Contains all necessary aspects of an athlete's performance plate to optimize recovery from training.
Uses minimal ingredients and cooking supplies to save time, your budget and makes for easy clean up with minimal dishes.
A lot of sheet pan chicken and veggie recipes I found on the internet is missing an essential ingredient for athletes to make it a performance-minded meal: a grain/complex carbohydrate, such as a potato. This ingredient is necessary to keep glycogen (energy) stores high for optimal performance. That's why a diced potato is a key ingredient in this recipe, alongside other veggies of choice.
Don't like potatoes? That's OK! You can swap out the potatoes for more vegetables, just make sure you also prepare or have on the side some sort of grain. For example, you could put the baked chicken and veggies over rice, over pasta, or in a tortilla.
That's the beauty of this recipe. You can turn this into a couple different meal options if you wanted to and shake up your leftovers!
Athlete's Sheet Pan Chicken and Veggies
Servings: Makes ~8 servings
Cook/Prep Time: 30 minutes
Ingredients:
2 cups chopped vegetables (such as asparagus, brussels sprouts, broccoli, green beans)
2 cups diced potato into about 1" pieces (such as white or sweet potatoes)
1 lb boneless, skinless chicken breast, diced into about 1-2" pieces
~3 TBSP high-heat oil (such as canola, avocado, or grapeseed)
1 tsp garlic powder
1 tsp paprika
1/2 tsp black pepper
1/2 tsp salt
Directions:
Preheat oven to 420 degrees.
Line a sheet pan with aluminum foil for easier clean up.
Place all chopped chicken and vegetables into a large mixing bowl, top with oil and seasonings, then mix it all with your hands or large spoon until everything is evenly coated.

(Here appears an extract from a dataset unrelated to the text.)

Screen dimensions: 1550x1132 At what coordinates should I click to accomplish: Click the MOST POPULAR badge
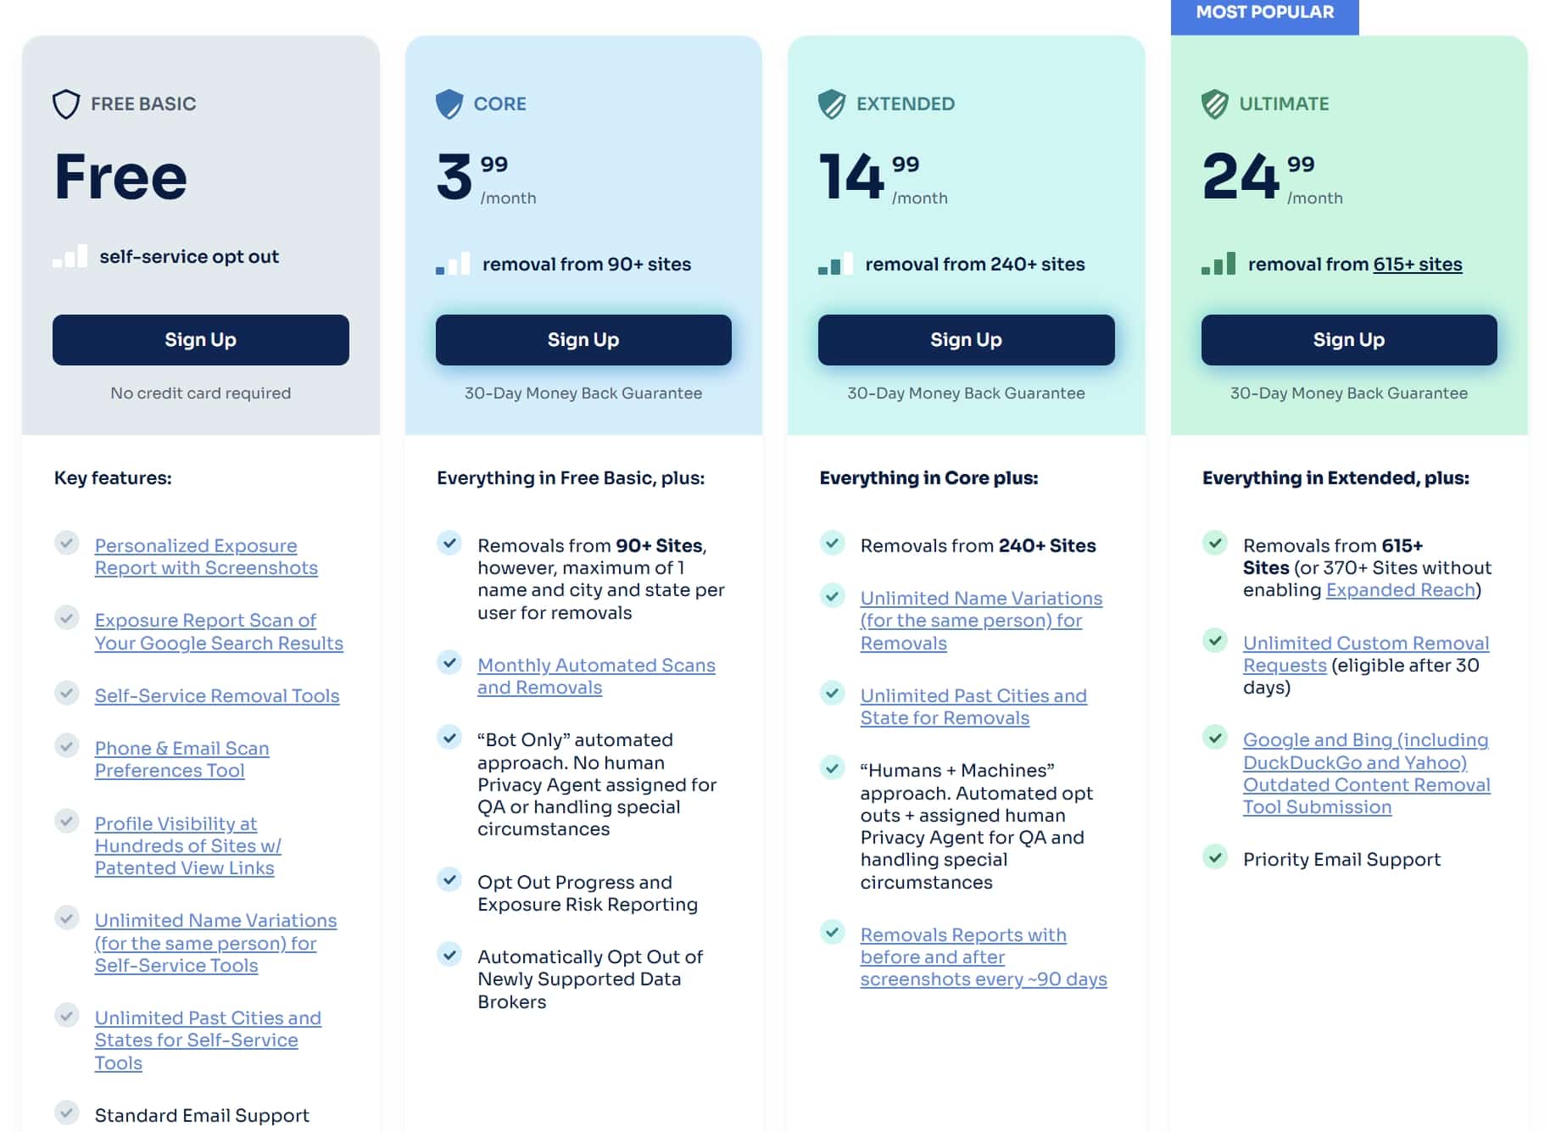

Spread seasoned chicken and vegetables evenly onto the baking sheet.
Bake for ~20-30 minutes, or until chicken reaches internal temperature of 165 degrees.
Notes
I like to choose vegetables on sale for this recipe to help make this budget friendly!
You could also use chicken thighs for this recipe.
I like to top mine with parmesan for extra fat and flavor! You could also add avocado, or a savory sauce to add flavor!